Rewrite the material from its start through the line containing "Action: point(486,74)", substituting "combo box" for every "dropdown" and leaving everything else as it is.

■ Given records:
* start *

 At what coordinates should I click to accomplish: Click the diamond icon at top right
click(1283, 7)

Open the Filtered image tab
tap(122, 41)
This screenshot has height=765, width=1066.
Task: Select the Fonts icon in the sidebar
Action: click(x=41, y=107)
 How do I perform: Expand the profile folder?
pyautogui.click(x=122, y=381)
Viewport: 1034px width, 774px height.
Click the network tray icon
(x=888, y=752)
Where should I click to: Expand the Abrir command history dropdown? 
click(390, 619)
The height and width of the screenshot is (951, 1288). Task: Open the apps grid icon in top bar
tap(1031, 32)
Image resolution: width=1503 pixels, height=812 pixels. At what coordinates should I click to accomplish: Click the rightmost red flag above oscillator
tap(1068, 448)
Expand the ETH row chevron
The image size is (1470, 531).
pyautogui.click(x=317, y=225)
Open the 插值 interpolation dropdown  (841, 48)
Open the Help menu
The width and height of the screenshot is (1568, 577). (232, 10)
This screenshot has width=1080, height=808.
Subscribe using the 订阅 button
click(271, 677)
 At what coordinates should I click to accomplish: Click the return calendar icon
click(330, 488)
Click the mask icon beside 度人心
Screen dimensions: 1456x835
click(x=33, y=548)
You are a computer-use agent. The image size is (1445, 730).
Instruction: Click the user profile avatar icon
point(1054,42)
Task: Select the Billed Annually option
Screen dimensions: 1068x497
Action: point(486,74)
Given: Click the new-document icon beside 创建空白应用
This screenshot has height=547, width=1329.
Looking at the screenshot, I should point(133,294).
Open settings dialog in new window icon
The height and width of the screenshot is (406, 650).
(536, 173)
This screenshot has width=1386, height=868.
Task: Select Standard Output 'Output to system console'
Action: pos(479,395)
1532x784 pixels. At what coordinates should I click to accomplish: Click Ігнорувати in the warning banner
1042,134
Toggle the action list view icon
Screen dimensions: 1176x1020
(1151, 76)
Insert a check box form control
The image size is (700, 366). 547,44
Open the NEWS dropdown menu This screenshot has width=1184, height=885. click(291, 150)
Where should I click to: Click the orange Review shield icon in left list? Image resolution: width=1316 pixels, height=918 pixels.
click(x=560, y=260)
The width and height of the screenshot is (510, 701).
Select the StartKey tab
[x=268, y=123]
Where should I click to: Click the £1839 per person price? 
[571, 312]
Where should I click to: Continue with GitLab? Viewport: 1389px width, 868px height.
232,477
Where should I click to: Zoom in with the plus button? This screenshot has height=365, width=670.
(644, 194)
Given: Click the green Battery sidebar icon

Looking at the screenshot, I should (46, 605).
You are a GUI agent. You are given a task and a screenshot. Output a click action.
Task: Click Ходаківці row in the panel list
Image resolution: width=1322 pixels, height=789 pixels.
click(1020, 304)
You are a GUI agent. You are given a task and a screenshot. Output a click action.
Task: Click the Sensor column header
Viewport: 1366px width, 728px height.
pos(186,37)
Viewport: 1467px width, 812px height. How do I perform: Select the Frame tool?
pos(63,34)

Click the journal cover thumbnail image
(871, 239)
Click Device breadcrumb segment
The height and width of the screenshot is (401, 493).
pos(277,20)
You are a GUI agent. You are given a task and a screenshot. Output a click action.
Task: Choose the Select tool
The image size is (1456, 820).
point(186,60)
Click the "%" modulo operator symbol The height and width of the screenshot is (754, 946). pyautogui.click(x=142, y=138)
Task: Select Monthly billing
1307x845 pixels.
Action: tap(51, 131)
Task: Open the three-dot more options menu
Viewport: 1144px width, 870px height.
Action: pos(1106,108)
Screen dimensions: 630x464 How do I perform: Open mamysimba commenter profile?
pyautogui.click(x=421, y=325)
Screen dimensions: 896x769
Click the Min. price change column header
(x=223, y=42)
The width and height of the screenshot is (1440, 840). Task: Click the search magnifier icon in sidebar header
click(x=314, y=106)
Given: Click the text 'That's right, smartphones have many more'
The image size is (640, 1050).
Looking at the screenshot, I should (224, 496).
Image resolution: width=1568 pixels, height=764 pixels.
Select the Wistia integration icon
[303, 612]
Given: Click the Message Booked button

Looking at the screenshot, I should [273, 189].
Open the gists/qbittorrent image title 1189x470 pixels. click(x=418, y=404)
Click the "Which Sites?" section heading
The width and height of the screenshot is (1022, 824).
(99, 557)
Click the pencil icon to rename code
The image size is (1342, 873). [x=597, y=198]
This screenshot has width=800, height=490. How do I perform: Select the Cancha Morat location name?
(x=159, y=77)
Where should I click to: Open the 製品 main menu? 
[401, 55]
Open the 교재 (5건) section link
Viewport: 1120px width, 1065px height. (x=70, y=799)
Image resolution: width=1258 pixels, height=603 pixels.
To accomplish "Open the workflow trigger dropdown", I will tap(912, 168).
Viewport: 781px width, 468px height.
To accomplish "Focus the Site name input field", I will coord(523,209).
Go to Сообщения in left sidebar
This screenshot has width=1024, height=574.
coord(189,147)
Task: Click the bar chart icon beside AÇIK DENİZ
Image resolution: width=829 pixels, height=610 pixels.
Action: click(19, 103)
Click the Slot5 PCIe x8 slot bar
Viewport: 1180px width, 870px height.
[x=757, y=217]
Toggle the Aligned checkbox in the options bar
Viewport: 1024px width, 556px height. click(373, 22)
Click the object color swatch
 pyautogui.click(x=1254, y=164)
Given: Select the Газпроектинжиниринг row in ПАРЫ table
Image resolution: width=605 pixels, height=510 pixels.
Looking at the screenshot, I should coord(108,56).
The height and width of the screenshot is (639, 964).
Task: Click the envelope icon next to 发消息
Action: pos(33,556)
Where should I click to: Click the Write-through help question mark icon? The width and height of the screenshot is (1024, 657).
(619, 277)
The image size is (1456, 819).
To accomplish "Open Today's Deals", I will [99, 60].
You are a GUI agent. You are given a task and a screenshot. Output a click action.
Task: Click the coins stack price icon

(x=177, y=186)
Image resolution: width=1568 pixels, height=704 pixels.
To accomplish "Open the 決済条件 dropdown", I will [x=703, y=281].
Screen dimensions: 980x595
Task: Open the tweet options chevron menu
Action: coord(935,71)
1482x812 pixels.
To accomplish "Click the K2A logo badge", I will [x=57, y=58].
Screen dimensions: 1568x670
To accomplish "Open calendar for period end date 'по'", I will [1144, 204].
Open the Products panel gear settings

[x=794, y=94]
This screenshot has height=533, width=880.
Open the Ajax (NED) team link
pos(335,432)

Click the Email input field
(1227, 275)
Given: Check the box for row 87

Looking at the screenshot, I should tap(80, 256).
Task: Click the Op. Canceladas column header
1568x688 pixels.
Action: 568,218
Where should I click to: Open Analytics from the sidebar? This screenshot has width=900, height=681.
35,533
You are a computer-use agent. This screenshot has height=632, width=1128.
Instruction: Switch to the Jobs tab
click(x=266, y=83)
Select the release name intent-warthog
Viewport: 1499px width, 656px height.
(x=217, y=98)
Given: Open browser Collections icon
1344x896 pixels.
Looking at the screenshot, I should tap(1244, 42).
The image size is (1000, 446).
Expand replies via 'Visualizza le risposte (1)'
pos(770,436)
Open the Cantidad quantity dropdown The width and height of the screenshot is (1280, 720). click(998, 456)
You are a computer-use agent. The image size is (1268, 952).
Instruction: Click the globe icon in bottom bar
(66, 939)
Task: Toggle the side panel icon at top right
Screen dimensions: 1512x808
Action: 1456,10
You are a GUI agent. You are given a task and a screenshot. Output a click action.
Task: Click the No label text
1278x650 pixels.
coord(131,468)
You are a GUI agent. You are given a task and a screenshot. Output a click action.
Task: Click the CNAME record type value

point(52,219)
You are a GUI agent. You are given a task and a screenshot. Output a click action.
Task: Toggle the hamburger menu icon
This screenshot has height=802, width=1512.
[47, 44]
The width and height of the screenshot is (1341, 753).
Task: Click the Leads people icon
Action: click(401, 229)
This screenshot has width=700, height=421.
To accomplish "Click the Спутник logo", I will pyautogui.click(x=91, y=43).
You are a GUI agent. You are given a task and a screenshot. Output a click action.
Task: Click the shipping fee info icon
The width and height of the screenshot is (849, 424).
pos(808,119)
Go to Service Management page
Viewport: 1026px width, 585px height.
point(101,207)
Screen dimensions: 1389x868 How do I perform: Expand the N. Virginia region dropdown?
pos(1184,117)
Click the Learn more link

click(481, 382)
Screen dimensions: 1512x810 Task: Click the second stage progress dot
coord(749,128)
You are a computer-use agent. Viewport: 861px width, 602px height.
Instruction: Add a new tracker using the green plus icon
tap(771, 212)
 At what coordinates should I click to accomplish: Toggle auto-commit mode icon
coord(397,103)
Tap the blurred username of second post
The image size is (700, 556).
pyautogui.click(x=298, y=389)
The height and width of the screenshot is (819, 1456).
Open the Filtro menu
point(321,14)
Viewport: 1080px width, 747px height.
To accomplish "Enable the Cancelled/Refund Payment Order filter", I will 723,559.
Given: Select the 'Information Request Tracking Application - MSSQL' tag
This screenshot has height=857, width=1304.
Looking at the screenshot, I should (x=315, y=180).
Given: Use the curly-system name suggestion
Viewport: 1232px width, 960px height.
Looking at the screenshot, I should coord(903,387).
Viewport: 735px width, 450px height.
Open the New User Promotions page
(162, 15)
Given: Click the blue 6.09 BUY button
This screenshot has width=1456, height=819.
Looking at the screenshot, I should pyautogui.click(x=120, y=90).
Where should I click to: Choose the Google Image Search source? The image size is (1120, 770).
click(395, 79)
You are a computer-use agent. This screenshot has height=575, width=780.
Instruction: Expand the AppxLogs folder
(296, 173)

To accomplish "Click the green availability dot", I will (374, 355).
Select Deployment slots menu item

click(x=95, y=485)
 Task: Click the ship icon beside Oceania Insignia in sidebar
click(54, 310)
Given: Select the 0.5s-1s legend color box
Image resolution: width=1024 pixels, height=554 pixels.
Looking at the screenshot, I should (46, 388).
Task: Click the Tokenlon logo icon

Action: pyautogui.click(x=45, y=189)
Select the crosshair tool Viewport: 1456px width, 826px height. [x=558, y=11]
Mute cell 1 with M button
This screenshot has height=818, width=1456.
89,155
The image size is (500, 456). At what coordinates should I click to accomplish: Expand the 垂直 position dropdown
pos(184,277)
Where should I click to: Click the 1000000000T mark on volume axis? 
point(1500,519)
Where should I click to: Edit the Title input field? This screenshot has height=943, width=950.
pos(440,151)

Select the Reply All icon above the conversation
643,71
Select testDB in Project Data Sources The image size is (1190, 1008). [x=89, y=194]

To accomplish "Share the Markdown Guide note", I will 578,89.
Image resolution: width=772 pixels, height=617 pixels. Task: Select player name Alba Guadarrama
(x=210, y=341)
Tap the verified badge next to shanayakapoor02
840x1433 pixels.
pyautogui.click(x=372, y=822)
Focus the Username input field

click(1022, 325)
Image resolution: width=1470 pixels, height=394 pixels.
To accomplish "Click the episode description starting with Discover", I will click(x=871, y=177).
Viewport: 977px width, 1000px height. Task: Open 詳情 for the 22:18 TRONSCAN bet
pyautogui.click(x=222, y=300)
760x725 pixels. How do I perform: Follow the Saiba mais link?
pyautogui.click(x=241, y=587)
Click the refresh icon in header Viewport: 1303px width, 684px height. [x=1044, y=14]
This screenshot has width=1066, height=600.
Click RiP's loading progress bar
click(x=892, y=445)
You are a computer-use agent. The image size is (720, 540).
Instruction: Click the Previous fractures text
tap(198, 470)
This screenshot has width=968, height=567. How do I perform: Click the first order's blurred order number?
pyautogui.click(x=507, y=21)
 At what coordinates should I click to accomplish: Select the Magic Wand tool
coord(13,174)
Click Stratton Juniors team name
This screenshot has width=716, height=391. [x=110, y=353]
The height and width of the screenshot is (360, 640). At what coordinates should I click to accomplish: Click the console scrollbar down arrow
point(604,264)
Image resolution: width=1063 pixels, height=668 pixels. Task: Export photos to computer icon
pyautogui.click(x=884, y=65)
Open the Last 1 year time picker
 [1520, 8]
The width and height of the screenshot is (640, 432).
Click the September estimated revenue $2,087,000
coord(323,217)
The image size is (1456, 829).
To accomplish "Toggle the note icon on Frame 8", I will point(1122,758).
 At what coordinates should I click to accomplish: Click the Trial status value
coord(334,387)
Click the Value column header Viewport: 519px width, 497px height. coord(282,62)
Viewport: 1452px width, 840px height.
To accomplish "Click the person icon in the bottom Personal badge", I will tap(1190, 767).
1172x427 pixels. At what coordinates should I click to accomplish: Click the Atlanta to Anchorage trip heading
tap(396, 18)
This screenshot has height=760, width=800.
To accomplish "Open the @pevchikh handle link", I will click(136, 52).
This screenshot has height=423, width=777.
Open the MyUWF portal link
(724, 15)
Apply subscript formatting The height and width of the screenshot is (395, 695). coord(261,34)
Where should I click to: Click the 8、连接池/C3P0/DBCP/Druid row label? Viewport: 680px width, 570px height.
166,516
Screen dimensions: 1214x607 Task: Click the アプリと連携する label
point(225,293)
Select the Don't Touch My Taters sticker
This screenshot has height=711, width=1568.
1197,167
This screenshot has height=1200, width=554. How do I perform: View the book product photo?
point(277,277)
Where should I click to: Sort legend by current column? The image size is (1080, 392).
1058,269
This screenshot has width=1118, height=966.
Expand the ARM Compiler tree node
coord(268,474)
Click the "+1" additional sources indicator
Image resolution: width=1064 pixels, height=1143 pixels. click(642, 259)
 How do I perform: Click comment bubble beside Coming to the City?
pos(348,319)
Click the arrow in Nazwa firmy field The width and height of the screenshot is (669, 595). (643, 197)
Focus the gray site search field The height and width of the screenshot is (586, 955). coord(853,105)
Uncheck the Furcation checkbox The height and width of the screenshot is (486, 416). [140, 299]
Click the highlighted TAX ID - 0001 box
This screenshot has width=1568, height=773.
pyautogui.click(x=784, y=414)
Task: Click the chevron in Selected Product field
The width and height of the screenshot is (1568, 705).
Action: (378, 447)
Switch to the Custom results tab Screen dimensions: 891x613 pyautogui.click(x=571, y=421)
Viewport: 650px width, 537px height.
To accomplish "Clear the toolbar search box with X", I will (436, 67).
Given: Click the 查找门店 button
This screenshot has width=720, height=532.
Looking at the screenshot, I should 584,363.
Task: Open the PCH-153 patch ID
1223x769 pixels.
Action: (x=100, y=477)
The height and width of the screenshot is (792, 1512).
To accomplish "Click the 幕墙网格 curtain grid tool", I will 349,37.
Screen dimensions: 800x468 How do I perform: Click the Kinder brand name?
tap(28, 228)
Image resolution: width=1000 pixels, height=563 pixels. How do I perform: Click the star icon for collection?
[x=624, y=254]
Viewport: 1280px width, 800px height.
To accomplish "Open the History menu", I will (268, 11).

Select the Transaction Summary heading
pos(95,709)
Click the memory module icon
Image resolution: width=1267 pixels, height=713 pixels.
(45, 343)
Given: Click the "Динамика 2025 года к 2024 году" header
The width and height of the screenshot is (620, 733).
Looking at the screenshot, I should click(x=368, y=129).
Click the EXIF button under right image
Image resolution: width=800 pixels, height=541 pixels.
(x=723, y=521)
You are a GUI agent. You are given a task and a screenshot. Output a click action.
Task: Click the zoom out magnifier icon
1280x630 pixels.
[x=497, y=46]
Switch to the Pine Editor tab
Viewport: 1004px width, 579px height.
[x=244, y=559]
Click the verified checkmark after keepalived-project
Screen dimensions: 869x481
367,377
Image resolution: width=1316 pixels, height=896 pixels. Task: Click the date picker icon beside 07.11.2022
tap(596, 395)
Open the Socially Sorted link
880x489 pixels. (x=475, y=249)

* end *

■ Reply to the task:
 At what coordinates should I click to accomplish: Click the diamond icon at top right
click(1283, 7)

Open the Filtered image tab
tap(122, 41)
This screenshot has height=765, width=1066.
Task: Select the Fonts icon in the sidebar
Action: click(x=41, y=107)
 How do I perform: Expand the profile folder?
pyautogui.click(x=122, y=381)
Viewport: 1034px width, 774px height.
Click the network tray icon
(x=888, y=752)
Where should I click to: Expand the Abrir command history combo box? 
click(390, 619)
The height and width of the screenshot is (951, 1288). Task: Open the apps grid icon in top bar
tap(1031, 32)
Image resolution: width=1503 pixels, height=812 pixels. At what coordinates should I click to accomplish: Click the rightmost red flag above oscillator
tap(1068, 448)
Expand the ETH row chevron
The image size is (1470, 531).
pyautogui.click(x=317, y=225)
Open the 插值 interpolation combo box  (841, 48)
Open the Help menu
The width and height of the screenshot is (1568, 577). (232, 10)
This screenshot has width=1080, height=808.
Subscribe using the 订阅 button
click(271, 677)
 At what coordinates should I click to accomplish: Click the return calendar icon
click(330, 488)
Click the mask icon beside 度人心
Screen dimensions: 1456x835
click(x=33, y=548)
You are a computer-use agent. The image size is (1445, 730).
Instruction: Click the user profile avatar icon
point(1054,42)
Task: Select the Billed Annually option
Screen dimensions: 1068x497
Action: point(486,74)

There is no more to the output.